Genau drei Wochen später war es dann soweit: (Ex-)Marienhof-Nebenrolle Susanna Wellenbrink war live im TV. Ihr Baby war auch dabei, allerdings noch in utero. Statt der Leibesfrucht aber erblickte im Talkstudio von Radio Bremen etwas anderes, Unansehnlicheres, das Licht der Fernsehwelt: die Wahrheit. Daß die Tochter von Melitta-Mann Egon Wellenbrink dasaß, als wäre sie die Tochter von Ursela Monn und Christine Kaufmann z.B. (wem das was sagt...); oder daß diese Susanna in ihrer juvenilen Graviditätsduseligkeit ganz offensichtlich einen Pakt mit ihrer PR-Agentur geschlossen hatte – einer „großartigen Presseagentur“, wie Talkmeister Giovanni di Lorenzo bemerkte, bevor er für uns und Susanna („Darf ich mal sehen?“) aus dem PR-Konzept zitierte, das allerlei Fernsehsendern angeboten wurde, aber nicht mal RTL2 interessiert.

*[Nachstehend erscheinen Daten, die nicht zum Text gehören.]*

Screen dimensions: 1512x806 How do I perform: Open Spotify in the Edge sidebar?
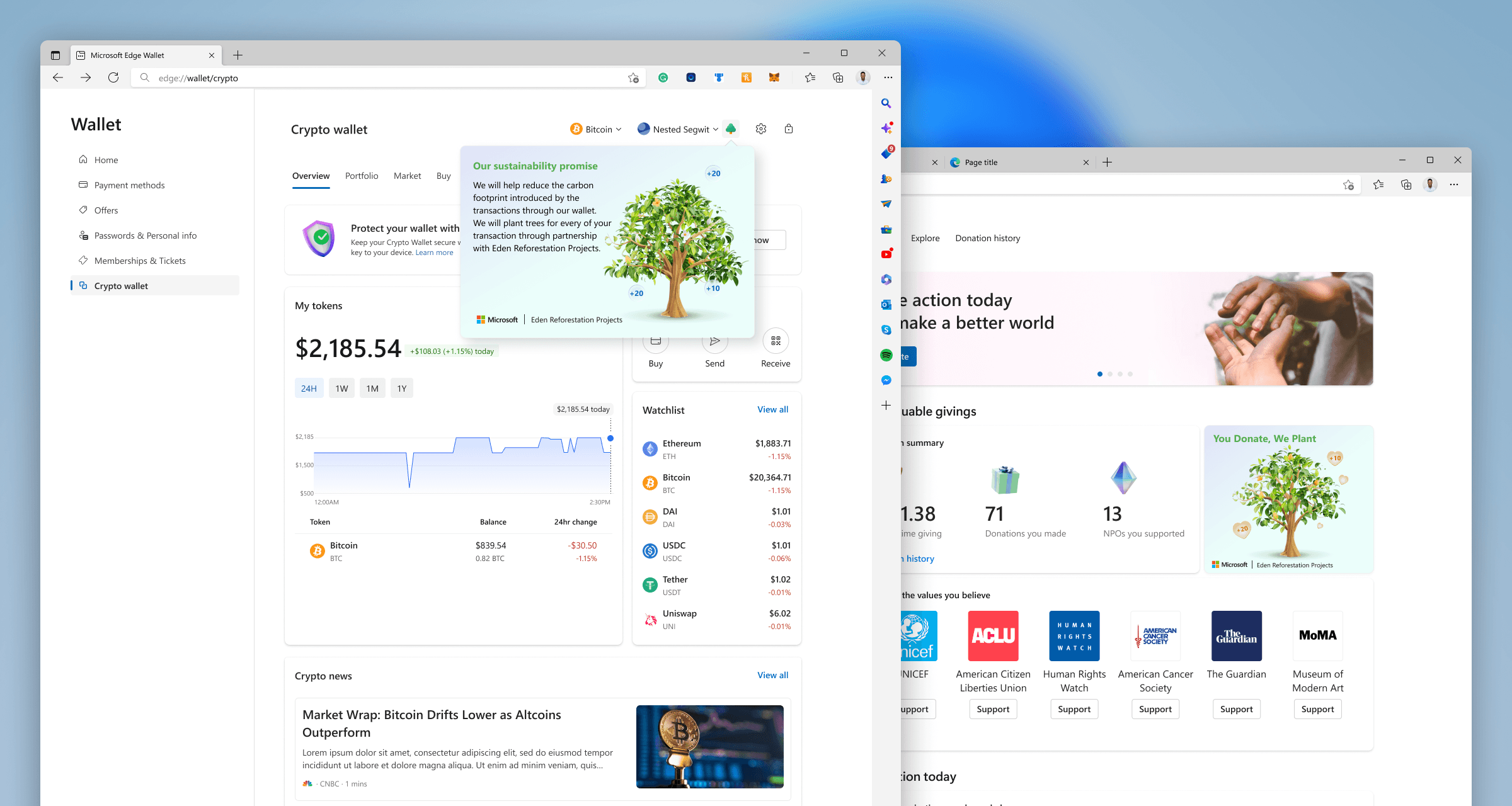[886, 355]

Gut 20 packende Talk-Minuten dauerte die exemplarische Demontage dieses x-beliebigen Medienhypes. Und am Ende mußte man der Bild-Zeitung Recht geben. Oder hatten wir das etwa wirklich sehen wollen?

Die verbleibenden anderthalb Stunden der besten aller deutschen Talkshows jedenfalls hätte man zumindest nicht sehen müssen: Magdalena Brzeska hat keine Heimat; Offenbach ist eine wunderbare Stadt; Marcel Reif ist ein guter Mensch; „Liebesgrüße aus der Lederhose“-Regisseur Franz Marischka ist der deutsche Ed Wood und Chris Howland 70 Jahre alt. Abspann.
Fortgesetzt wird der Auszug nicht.